Data for this task:
:::

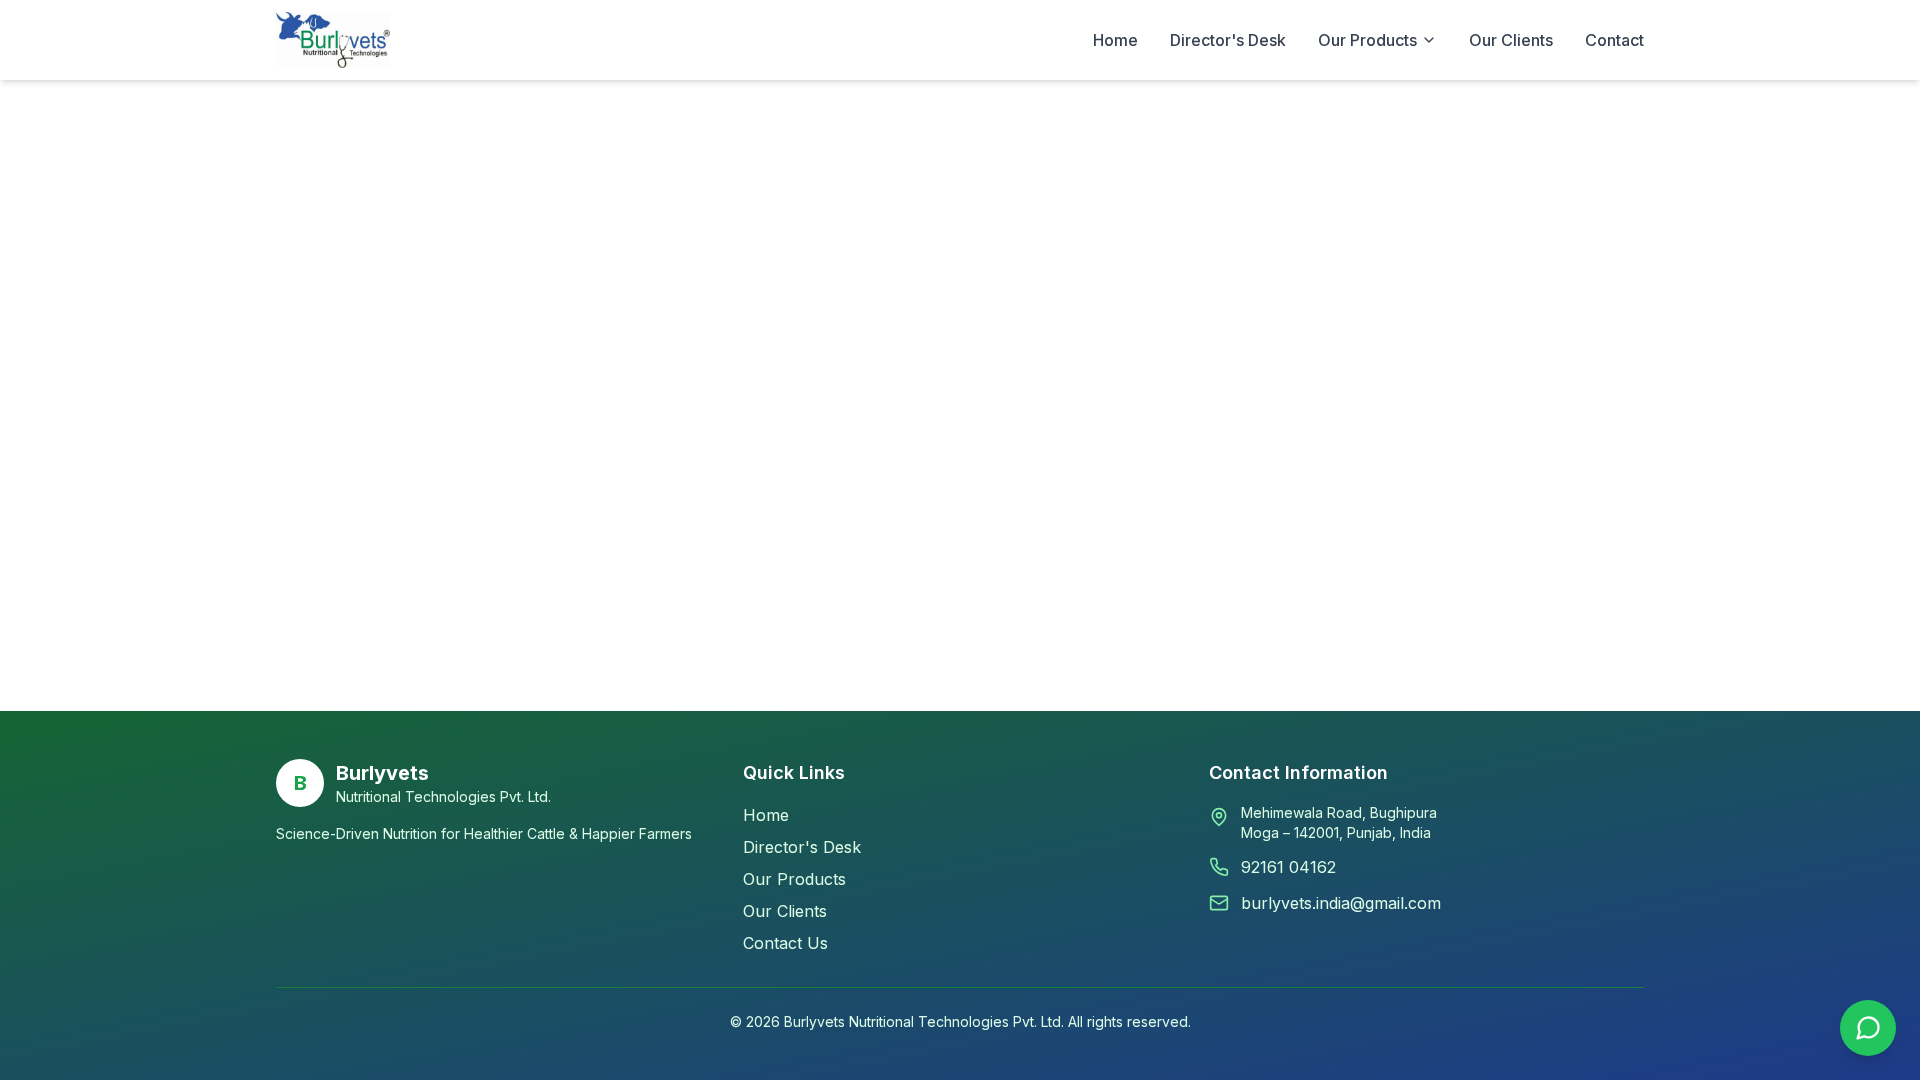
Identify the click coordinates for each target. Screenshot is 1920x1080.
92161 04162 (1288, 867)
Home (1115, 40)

:::

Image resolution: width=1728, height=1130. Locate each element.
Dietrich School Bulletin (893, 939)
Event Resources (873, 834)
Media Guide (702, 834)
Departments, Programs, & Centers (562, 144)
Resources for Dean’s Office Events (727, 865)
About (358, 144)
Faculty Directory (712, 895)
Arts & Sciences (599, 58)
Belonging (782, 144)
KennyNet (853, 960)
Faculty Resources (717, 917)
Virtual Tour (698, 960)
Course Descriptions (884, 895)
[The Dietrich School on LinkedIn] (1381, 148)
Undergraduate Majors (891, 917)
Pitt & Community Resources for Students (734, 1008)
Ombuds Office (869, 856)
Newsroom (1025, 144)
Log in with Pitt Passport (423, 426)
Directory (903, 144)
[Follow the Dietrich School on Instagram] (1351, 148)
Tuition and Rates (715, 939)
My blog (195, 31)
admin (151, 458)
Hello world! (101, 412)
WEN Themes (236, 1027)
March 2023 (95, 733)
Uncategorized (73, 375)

:::

Your objective: Copy out all lines of the material containing the word "School".

Result of the exercise:
Dietrich School Bulletin (893, 939)
[The Dietrich School on LinkedIn] (1381, 148)
[Follow the Dietrich School on Instagram] (1351, 148)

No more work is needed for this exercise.